**Work to do:**
Reproduce the satellite CCN retrieval page, starting at the words "Warm Low Clouds" and ending after "lower right box.", with every "box" renamed to "panel".

start Quoted passage

Towards satellite retrieval of CCN by using clouds as CCN chambers

 

Author

Daniel Rosenfeld — The Hebrew University of Jerusalem

Category

Warm Low Clouds and Interactions with Aerosol

Description

An overview of the closure of CCN and cloud base properties by combined satellite and cloud base measurements. Satellite retrieved drop concentrations (see methodology in the upper right box) are combined with SGP radar measured updrafts, and yield CCN(SS). This is validated against the measured CCN at the SGP, shown in the lower right box.

end Quoted passage
start Recorded information

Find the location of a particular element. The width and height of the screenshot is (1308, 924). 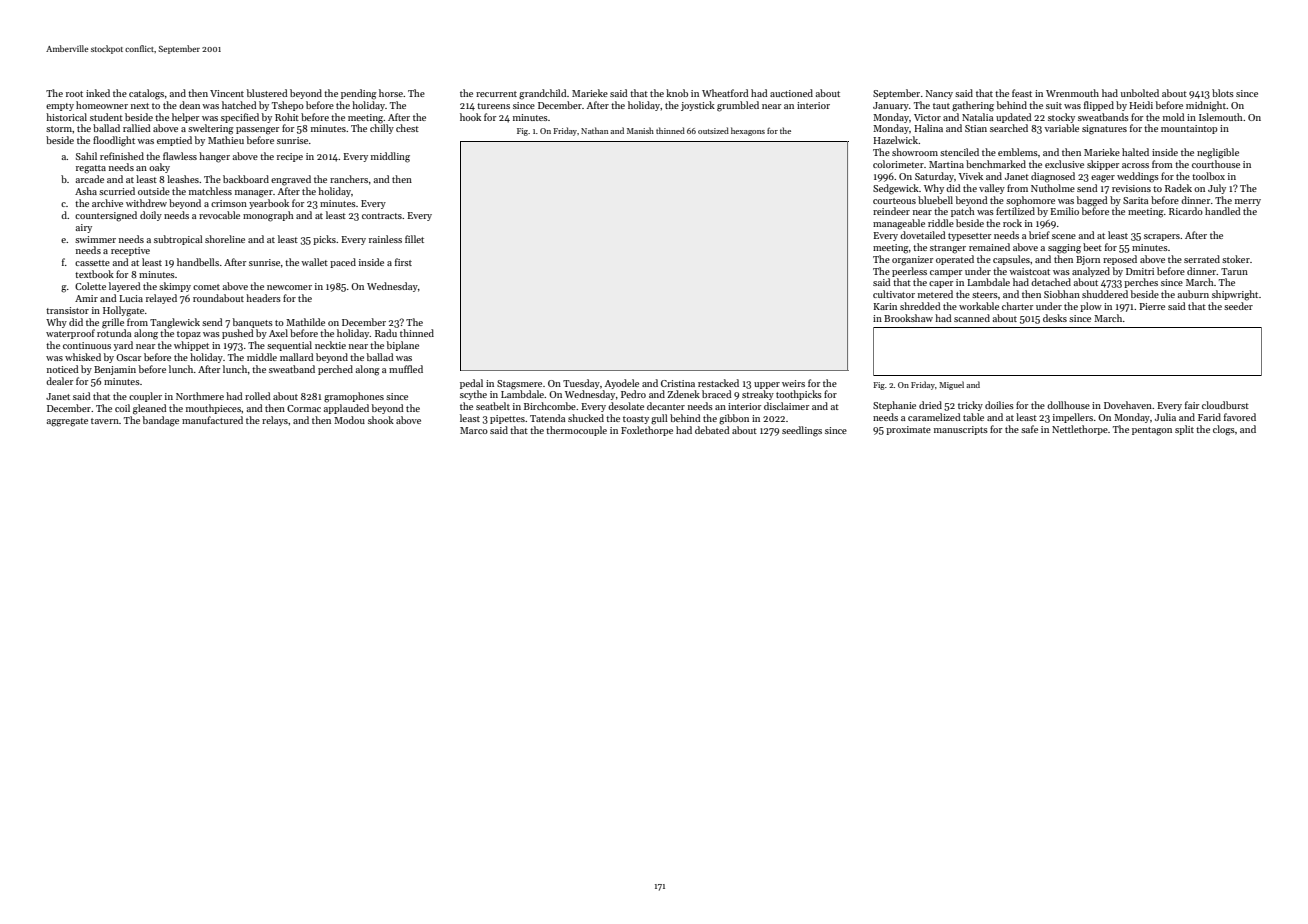

first is located at coordinates (403, 262).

end Recorded information

**Output for this task:**
Warm Low Clouds and Interactions with Aerosol

Description

An overview of the closure of CCN and cloud base properties by combined satellite and cloud base measurements. Satellite retrieved drop concentrations (see methodology in the upper right panel) are combined with SGP radar measured updrafts, and yield CCN(SS). This is validated against the measured CCN at the SGP, shown in the lower right panel.